**WHAT YOU WILL DO**
Ignoring the pictures, copy the data exactly.

**DATA FOR REVIEW**
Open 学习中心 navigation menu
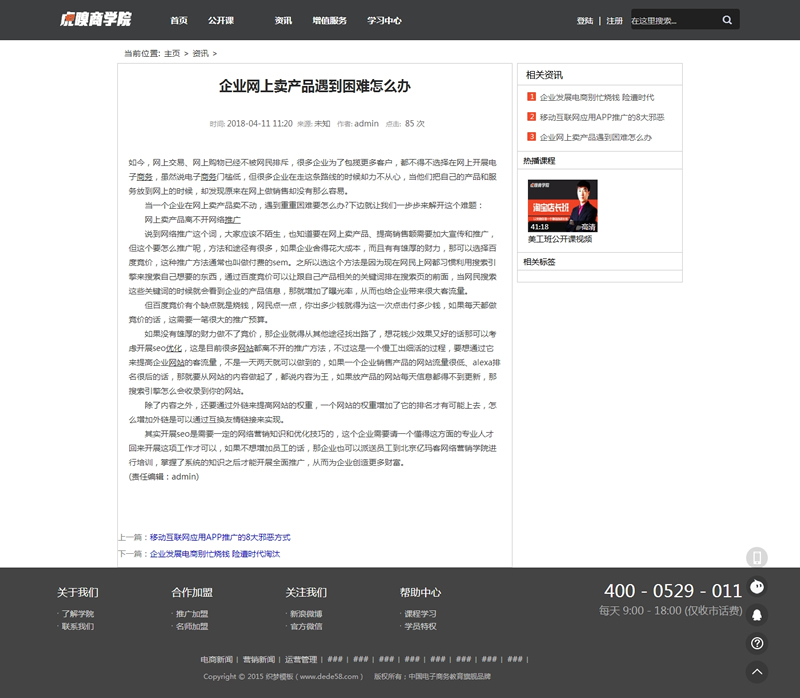pyautogui.click(x=384, y=20)
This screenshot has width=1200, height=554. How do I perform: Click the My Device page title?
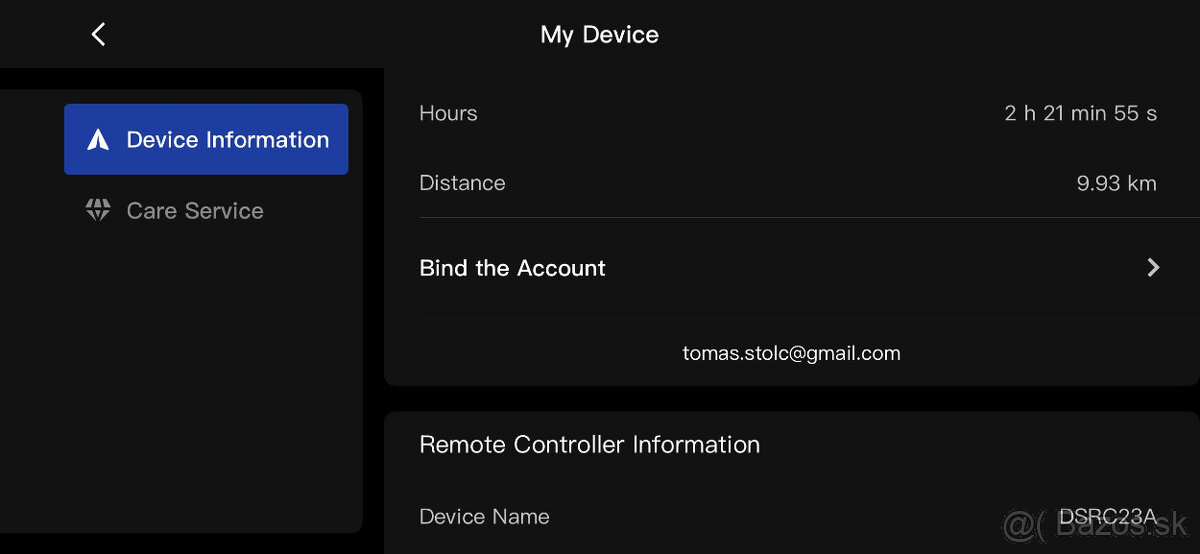coord(599,34)
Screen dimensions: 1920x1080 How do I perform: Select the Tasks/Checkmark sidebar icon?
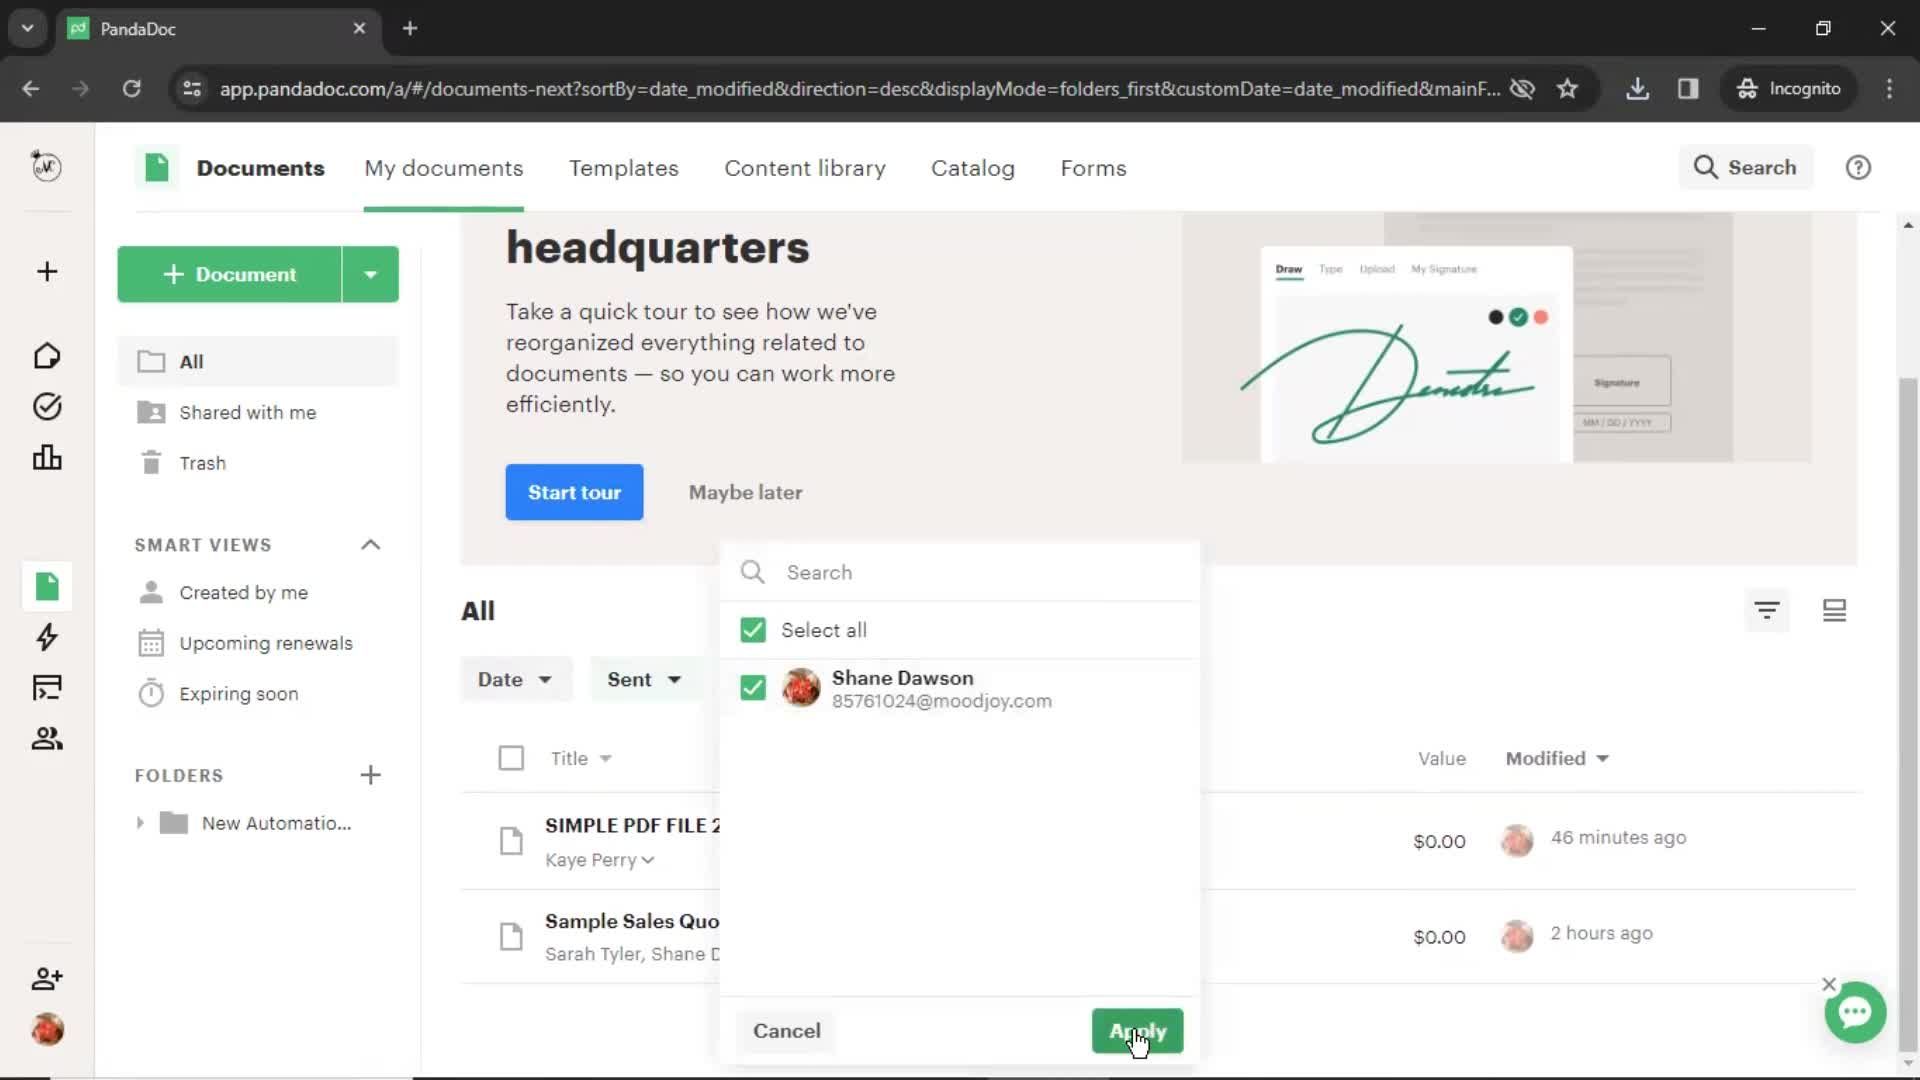click(47, 406)
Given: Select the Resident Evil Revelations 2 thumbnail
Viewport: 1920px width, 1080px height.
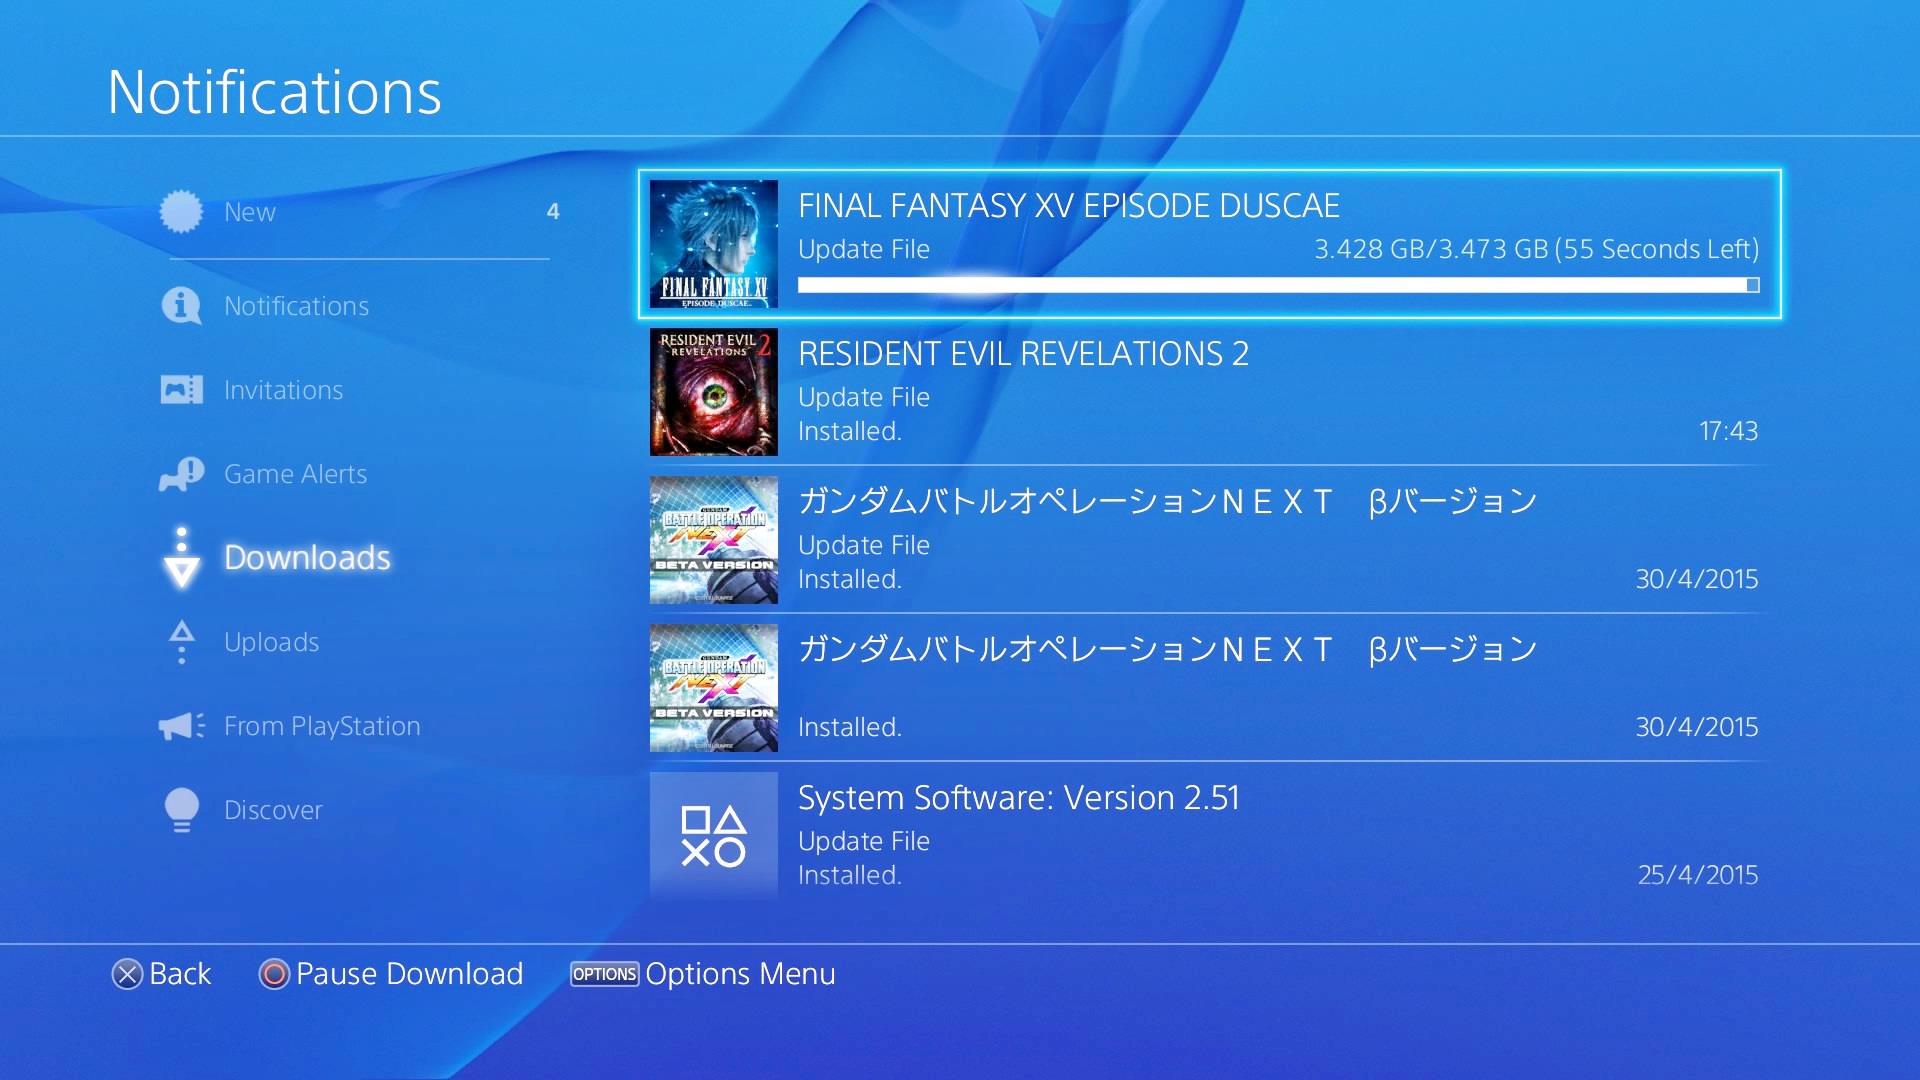Looking at the screenshot, I should point(714,392).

**ANSWER BOX**
Open 学习中心 navigation menu
pyautogui.click(x=384, y=20)
This screenshot has width=1200, height=554. How do I perform: Click the My Device page title?
coord(599,34)
Screen dimensions: 1920x1080 How do I perform: Select the Tasks/Checkmark sidebar icon?
click(47, 406)
Given: Select the Resident Evil Revelations 2 thumbnail
Viewport: 1920px width, 1080px height.
Looking at the screenshot, I should point(714,392).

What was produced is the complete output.